~(14)N15N DXMSMS Match program for the automated analysis of LC/ESI-MS/MS crosslinking data from experiments using 15N metabolically labeled proteins

摘要

Crosslinking mass spectrometric applications for the study of proteins and protein complexes benefit from using 15N metabolically labeled proteins. Peptides, derived from crosslinked 14N and 15N proteins (used in a 1:1 molar ratio), exhibit specific mass spectrometric signatures of doublets of peaks, reflecting the number of nitrogen atoms in the peptides. This can be used as an additional search criterion for assignment of the crosslinks.Here, we describe the further development of our ICC-CLASS software suite which is designed for automatic analysis of mass spectrometric crosslinking data, by the addition of the 14N15N DXMSMS Match program.
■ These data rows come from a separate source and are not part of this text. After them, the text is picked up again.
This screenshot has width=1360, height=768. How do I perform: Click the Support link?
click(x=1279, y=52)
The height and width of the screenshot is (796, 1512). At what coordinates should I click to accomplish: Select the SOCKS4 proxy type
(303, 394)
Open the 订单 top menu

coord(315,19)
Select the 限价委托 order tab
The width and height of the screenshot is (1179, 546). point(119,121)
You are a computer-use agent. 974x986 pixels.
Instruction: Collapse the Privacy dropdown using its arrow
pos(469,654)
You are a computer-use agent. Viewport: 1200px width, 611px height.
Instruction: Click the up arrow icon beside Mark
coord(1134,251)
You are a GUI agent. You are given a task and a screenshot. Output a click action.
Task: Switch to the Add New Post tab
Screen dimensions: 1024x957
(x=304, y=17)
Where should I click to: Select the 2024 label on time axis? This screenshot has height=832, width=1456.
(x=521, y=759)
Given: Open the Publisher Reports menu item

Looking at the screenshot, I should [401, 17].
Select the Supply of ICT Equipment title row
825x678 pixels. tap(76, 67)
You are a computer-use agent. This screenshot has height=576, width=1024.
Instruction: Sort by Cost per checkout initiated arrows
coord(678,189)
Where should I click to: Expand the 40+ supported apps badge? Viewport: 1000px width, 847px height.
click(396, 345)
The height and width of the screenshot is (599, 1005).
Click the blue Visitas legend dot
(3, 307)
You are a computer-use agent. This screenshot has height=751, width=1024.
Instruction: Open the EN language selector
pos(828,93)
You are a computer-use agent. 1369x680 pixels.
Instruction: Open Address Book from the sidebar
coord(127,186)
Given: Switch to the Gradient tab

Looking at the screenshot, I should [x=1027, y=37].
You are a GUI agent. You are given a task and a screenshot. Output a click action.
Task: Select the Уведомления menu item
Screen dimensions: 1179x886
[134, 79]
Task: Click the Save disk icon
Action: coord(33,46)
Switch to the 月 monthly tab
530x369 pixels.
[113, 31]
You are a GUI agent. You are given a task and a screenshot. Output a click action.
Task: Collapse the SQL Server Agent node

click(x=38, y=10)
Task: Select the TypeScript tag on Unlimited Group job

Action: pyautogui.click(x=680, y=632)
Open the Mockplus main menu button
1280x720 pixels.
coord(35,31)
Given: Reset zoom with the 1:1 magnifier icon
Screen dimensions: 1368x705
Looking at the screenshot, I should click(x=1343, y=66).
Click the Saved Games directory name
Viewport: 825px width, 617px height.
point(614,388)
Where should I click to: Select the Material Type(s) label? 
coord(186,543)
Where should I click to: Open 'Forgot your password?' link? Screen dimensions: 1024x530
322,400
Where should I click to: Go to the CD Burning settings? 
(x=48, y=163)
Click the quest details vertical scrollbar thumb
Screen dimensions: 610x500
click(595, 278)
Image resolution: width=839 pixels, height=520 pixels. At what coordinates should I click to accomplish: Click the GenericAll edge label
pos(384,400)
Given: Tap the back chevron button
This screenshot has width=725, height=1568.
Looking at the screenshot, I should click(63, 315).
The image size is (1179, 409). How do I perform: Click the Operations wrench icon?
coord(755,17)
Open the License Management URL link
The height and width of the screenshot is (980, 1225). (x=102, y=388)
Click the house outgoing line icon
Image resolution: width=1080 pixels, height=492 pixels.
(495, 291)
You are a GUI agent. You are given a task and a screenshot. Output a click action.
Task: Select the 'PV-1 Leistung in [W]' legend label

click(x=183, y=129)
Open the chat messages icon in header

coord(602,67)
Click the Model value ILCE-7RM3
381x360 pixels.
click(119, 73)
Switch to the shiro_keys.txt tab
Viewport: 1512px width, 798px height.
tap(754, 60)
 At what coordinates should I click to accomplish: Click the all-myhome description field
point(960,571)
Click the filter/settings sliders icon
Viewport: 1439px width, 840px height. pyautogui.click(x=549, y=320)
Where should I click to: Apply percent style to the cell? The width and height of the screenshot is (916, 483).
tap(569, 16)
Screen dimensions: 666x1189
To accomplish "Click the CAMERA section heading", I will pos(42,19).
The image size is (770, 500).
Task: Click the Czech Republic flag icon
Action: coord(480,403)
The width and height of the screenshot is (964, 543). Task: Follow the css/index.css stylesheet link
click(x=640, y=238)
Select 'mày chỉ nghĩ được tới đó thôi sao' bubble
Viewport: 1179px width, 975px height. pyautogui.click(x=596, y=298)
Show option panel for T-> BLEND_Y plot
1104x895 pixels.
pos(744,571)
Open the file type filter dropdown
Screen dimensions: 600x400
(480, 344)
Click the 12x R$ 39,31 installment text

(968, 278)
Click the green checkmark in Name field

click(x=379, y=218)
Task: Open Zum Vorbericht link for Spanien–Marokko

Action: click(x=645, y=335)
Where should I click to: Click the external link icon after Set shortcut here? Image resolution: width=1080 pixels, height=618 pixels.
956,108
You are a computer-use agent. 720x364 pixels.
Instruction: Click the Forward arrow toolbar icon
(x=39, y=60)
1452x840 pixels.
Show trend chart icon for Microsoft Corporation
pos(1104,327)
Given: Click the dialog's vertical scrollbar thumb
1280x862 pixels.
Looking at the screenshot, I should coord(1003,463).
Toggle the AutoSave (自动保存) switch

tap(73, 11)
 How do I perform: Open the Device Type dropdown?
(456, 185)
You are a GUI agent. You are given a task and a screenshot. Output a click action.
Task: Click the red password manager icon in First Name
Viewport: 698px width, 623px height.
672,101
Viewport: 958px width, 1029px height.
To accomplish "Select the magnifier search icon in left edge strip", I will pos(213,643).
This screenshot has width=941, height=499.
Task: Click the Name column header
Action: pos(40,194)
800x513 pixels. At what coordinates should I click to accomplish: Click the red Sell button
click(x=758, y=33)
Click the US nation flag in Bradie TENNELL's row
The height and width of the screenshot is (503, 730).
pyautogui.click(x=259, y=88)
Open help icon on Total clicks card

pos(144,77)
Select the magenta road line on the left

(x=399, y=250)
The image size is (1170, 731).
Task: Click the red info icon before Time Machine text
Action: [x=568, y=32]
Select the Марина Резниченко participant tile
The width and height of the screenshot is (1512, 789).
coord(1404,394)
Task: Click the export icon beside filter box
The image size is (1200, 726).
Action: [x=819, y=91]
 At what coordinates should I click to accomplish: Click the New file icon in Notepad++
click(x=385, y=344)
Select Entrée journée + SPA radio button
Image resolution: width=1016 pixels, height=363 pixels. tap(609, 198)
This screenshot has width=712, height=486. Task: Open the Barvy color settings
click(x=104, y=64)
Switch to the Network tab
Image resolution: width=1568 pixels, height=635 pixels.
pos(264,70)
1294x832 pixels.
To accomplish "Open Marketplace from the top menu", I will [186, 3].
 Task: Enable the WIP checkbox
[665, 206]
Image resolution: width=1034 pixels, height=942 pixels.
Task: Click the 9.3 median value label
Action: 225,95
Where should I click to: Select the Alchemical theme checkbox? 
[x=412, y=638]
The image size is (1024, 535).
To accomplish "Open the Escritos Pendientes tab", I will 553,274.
The program is designed to assist in distinguishing inter- from intra-molecular crosslinks at the interface of homodimers in protein aggregation studies. The program takes into account the number of nitrogen atoms present in 14N15N-labeled crosslinked peptides and uses it as an additional parameter for the identification of crosslinks based on both the MS and MS/MS spectra. This greatly increases the confidence of the assignments, and this approach can be successfully used in other types of complicated crosslinking experiments, such as those with non-specific crosslinking sites, non-specific digestion, zero-length crosslinking, or crosslinking with unknown reaction mechanisms, by facilitating the use of 15N metabolically labeled proteins.